Start of Extract provided
Guy Fréquelin (born 2 April 1945 at Langres) is a French former rally and sports car driver.

Biography
Perhaps Fréquelin's finest hour as a driver came when he finished runner-up only to Ari Vatanen, alongside then-navigator Jean Todt, at the wheel of a briefly competitive Sunbeam Lotus Talbot in the driver's classification of the 1981 World Rally Championship. It was during that year that he collected his only individual rally victory in the series, in Rally Argentina.

Fréquelin was also part of a four-car Renault assault on the 24 Hours of Le Mans in 1977 with their highly successful Alpine Renault A442B. As part of a team which included the French racing drivers, Jean-Pierre Jabouille, Jacques Laffite, Patrick Depailler, Patrick Tambay, Jean-Pierre Jaussaud, René Arnoux and Didier Pironi, as well as the English long distance expert Derek Bell, Fréquelin was named as the third driver for both the #7 Tambay/Jaussaud and the #16 Arnoux/Pironi machines. Neither cars were to finish the race. Tambay and Jaussaud eventually retired after just 158 laps with engine troubles to blame, while the sister #16 Arnoux/Pironi car was immediately out, with no laps registered to its name, after a turbo oil seal caused a fire. Fréquelin, though, was to return to the Sarthe circuit for the 1981 race, paired with countryman Roger Dorchy in the #5 WM P79/80 Peugeot. Again, though, he scored only a DNF after an engine fire forced the pair's exit after 46 laps.
End of Extract provided
Start of The records
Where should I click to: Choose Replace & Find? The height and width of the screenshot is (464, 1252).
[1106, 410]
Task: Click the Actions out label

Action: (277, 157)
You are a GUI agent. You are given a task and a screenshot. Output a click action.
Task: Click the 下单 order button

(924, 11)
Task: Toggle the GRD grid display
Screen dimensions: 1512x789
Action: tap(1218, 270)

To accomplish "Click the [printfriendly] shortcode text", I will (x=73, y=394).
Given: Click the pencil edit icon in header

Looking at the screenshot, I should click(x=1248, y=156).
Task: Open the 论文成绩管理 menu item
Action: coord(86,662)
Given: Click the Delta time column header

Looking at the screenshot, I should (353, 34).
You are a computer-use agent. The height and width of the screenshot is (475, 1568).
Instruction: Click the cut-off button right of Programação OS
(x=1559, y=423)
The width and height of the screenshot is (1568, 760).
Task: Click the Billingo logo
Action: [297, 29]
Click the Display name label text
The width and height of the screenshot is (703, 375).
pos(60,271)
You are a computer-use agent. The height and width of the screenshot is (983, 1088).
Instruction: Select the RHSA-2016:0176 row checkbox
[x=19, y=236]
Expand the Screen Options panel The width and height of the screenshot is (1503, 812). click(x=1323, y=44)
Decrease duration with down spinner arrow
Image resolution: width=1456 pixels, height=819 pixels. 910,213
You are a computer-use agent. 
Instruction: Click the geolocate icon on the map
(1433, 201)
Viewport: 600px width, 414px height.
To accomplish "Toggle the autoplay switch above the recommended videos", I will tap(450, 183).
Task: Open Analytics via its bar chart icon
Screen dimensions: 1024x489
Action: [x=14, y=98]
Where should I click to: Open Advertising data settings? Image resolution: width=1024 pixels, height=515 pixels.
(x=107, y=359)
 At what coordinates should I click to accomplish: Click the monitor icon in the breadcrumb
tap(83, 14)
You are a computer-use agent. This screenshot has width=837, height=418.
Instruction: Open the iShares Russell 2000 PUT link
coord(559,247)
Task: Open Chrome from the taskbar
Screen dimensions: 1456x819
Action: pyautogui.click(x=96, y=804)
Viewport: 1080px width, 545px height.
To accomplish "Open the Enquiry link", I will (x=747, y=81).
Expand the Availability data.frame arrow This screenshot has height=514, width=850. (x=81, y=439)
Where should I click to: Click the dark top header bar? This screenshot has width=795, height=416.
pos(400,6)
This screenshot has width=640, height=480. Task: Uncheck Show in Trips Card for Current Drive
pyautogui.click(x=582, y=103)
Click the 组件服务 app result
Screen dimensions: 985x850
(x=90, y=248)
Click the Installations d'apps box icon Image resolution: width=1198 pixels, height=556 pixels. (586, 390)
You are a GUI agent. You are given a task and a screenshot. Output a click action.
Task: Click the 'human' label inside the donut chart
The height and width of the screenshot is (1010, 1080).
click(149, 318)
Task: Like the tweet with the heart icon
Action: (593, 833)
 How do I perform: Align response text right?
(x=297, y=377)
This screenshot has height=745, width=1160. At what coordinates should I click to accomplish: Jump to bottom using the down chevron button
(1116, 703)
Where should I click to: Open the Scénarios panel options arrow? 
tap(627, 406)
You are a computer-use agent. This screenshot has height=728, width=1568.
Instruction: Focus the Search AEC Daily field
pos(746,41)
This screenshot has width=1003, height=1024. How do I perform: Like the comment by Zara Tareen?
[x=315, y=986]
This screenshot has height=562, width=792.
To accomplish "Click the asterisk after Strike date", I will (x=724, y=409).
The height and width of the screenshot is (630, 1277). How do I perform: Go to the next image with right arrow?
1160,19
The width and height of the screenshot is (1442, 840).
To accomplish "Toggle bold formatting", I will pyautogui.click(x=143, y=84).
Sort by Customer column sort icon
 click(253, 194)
End of The records
> [Exercise set]:
**a)** According to the Fréquelin biography, which drivers, besides Fréquelin, were on the team for Renault's 1977 entry at the 24 Hours of Le Mans and are described as French racing drivers? List all of them.
**b)** Duplicate the listing from its start up to and including the line containing "Action: tap(1218, 270)".

> [Responses]:
**a)** Jean-Pierre Jabouille, Jacques Laffite, Patrick Depailler, Patrick Tambay, Jean-Pierre Jaussaud, René Arnoux, Didier Pironi

**b)**
Where should I click to: Choose Replace & Find? The height and width of the screenshot is (464, 1252).
[1106, 410]
Task: Click the Actions out label

Action: (277, 157)
You are a GUI agent. You are given a task and a screenshot. Output a click action.
Task: Click the 下单 order button

(924, 11)
Task: Toggle the GRD grid display
Screen dimensions: 1512x789
Action: tap(1218, 270)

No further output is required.